#### [DATASET RECORDS]
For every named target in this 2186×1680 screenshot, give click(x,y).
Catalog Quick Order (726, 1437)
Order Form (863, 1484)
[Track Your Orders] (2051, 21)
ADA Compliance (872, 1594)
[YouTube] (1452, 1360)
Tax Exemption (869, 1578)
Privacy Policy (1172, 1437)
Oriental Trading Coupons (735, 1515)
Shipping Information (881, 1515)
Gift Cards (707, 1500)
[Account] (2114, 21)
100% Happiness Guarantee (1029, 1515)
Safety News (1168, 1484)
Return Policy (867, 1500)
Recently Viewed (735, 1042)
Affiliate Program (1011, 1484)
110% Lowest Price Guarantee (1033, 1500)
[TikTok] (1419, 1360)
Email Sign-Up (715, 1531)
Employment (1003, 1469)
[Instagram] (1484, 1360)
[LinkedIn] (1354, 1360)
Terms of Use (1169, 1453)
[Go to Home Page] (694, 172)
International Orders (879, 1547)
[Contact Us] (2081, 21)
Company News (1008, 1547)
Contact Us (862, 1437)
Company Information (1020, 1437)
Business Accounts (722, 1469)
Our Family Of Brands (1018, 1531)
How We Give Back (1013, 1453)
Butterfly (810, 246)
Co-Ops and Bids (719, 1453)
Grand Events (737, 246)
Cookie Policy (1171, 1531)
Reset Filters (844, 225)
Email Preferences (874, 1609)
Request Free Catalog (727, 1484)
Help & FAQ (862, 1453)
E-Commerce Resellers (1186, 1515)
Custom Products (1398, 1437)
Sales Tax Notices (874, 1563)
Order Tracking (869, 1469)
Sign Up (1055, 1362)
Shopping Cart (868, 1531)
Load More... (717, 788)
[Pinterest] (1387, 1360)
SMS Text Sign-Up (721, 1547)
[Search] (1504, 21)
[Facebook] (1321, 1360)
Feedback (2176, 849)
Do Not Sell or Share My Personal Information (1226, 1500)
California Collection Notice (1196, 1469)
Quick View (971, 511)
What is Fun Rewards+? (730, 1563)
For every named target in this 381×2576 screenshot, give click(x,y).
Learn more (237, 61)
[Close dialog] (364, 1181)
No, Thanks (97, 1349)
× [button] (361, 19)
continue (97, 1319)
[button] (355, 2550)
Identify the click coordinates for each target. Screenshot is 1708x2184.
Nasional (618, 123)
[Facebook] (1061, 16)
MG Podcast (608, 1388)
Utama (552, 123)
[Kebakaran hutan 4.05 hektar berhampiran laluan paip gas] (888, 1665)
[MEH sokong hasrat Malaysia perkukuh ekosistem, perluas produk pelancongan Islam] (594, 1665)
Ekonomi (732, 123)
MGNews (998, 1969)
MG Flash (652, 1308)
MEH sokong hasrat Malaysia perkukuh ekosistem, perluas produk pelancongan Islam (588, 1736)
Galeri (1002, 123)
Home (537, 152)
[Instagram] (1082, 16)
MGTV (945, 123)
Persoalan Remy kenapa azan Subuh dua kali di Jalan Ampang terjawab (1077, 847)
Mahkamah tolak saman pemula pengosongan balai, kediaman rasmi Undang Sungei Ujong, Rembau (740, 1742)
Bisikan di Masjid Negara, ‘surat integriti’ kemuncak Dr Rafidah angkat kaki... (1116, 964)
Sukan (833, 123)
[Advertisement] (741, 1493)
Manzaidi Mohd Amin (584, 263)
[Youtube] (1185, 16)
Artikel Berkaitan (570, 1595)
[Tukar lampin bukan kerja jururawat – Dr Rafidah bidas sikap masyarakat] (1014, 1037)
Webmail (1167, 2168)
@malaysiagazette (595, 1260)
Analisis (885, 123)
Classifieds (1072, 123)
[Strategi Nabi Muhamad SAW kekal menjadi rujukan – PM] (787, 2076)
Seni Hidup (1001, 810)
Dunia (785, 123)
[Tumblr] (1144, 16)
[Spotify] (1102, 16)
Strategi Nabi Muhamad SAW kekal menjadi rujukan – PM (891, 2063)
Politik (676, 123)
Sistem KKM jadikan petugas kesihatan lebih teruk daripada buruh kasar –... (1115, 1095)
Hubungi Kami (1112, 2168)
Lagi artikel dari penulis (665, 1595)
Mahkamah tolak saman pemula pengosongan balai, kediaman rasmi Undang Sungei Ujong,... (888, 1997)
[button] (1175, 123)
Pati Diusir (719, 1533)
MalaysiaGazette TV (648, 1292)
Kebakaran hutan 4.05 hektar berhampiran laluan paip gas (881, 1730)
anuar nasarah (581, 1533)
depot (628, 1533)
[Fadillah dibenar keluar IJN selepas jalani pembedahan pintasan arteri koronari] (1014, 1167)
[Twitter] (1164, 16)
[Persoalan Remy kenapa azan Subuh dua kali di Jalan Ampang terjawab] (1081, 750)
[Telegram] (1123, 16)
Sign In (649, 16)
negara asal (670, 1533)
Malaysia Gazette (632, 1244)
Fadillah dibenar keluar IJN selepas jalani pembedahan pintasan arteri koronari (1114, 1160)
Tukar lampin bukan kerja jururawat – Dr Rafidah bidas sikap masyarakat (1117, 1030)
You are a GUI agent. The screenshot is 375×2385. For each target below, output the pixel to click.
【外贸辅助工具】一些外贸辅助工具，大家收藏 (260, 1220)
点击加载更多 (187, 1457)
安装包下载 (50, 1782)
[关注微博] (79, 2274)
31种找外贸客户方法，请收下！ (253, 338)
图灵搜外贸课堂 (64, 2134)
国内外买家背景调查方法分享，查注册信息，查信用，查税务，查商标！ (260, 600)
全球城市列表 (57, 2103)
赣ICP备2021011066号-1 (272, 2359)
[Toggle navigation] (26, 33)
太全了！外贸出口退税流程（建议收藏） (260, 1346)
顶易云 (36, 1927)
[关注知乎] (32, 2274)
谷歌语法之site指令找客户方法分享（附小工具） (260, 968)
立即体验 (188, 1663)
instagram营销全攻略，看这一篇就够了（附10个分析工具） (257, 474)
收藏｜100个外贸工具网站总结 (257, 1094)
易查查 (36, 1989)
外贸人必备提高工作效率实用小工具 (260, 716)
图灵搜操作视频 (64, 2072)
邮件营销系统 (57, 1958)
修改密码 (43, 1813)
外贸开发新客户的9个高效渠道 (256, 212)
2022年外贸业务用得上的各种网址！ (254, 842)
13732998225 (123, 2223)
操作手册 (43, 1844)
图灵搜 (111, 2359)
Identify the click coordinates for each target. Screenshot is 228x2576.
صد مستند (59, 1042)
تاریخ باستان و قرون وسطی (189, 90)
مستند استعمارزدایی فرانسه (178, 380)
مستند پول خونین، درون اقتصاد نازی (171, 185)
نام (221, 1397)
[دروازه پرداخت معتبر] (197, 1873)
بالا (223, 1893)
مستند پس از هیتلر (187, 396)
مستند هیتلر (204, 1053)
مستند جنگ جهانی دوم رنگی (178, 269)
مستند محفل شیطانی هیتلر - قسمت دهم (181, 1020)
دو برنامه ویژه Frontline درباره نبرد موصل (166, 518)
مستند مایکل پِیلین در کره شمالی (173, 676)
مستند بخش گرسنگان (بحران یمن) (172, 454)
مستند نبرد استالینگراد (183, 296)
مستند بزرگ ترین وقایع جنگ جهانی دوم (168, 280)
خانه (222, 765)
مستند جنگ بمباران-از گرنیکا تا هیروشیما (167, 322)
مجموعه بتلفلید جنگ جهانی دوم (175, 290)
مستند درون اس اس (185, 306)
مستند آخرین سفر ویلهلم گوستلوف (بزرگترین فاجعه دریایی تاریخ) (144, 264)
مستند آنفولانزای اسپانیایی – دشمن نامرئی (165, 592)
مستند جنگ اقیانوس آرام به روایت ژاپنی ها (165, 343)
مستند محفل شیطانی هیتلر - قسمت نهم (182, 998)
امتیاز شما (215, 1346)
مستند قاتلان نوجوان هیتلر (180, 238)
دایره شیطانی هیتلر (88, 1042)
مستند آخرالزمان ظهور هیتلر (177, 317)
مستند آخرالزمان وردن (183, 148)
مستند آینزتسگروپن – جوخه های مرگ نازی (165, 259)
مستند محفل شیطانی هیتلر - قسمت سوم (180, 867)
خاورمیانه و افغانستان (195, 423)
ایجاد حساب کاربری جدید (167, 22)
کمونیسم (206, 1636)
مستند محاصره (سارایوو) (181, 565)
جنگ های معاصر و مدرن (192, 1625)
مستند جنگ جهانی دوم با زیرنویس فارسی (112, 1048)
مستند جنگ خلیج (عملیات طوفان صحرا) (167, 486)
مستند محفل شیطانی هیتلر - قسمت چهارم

#### [TASK REQUIREMENTS]
Of the entries above, repeat exactly the lines from the line with "Ujong,... (888, 1997)" through the line with "操作手册 (43, 1844)", both of them included.

#### [SOLUTION TO THIS TASK]
Mahkamah tolak saman pemula pengosongan balai, kediaman rasmi Undang Sungei Ujong,... (888, 1997)
[button] (1175, 123)
Pati Diusir (719, 1533)
MalaysiaGazette TV (648, 1292)
Kebakaran hutan 4.05 hektar berhampiran laluan paip gas (881, 1730)
anuar nasarah (581, 1533)
depot (628, 1533)
[Fadillah dibenar keluar IJN selepas jalani pembedahan pintasan arteri koronari] (1014, 1167)
[Twitter] (1164, 16)
[Persoalan Remy kenapa azan Subuh dua kali di Jalan Ampang terjawab] (1081, 750)
[Telegram] (1123, 16)
Sign In (649, 16)
negara asal (670, 1533)
Malaysia Gazette (632, 1244)
Fadillah dibenar keluar IJN selepas jalani pembedahan pintasan arteri koronari (1114, 1160)
Tukar lampin bukan kerja jururawat – Dr Rafidah bidas sikap masyarakat (1117, 1030)
You are a GUI agent. The screenshot is 375×2385. For each target below, output the pixel to click.
【外贸辅助工具】一些外贸辅助工具，大家收藏 (260, 1220)
点击加载更多 (187, 1457)
安装包下载 (50, 1782)
[关注微博] (79, 2274)
31种找外贸客户方法，请收下！ (253, 338)
图灵搜外贸课堂 (64, 2134)
国内外买家背景调查方法分享，查注册信息，查信用，查税务，查商标！ (260, 600)
全球城市列表 (57, 2103)
赣ICP备2021011066号-1 (272, 2359)
[Toggle navigation] (26, 33)
太全了！外贸出口退税流程（建议收藏） (260, 1346)
顶易云 (36, 1927)
[关注知乎] (32, 2274)
谷歌语法之site指令找客户方法分享（附小工具） (260, 968)
立即体验 (188, 1663)
instagram营销全攻略，看这一篇就够了（附10个分析工具） (257, 474)
收藏｜100个外贸工具网站总结 (257, 1094)
易查查 (36, 1989)
外贸人必备提高工作效率实用小工具 (260, 716)
图灵搜操作视频 (64, 2072)
邮件营销系统 (57, 1958)
修改密码 (43, 1813)
外贸开发新客户的9个高效渠道 (256, 212)
2022年外贸业务用得上的各种网址！ (254, 842)
13732998225 (123, 2223)
操作手册 (43, 1844)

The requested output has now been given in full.